Rental building for Indigenous tenants opens on Boundary Road
A four-storey, 23-unit rental building for Indigenous people has opened on Boundary Road near 22nd Avenue in East Vancouver. The building is in the process of accepting tenants who will pay at least 15 per cent below market rates.
Three levels of government made the announcement Monday that the Lu'ma Native Housing Society development was supported by $6.4 million in federal funds in the form of an insured loan, and a $4.4-million grant from the province.
The project's 23 total units include seven suites made for low-income Indigenous tenants who will pay rents 30 per cent below the median household income in the area.

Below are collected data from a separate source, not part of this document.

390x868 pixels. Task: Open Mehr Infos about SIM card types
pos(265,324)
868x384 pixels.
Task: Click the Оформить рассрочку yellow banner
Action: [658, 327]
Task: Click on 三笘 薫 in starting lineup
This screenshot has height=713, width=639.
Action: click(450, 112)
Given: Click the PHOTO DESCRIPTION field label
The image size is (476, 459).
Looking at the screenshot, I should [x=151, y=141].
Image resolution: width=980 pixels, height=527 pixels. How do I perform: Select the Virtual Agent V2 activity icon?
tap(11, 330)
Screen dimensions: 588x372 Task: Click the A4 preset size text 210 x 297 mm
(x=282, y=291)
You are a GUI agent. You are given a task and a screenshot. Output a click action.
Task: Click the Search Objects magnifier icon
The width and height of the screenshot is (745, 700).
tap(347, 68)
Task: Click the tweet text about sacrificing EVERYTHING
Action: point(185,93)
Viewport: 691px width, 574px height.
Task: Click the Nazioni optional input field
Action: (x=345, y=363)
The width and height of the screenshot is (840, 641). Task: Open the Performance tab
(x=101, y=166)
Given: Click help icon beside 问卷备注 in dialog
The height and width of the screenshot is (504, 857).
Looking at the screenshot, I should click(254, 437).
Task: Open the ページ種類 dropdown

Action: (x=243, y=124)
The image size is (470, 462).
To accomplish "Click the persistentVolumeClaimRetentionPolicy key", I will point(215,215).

The federal funding comes through the Canada Mortgage and Housing Corp.'s Rental Construction Financing Initiative, which supports the building of rental housing for middle-class families in expensive housing markets.
The project “will be the first affordable housing option serving urban Indigenous households in the neighbourhood, an area that is accessible for seniors and families to transit, shopping, schools and other services,” said Vancouver Mayor Kennedy Stewart.
The total cost of the project wasn't available.
Kent Patenaude, president of Lu'ma, acknowledged “our project partners,” including the CMHC, B.C. Housing and the city, saying that the project “is a wonderful example of what can be achieved.”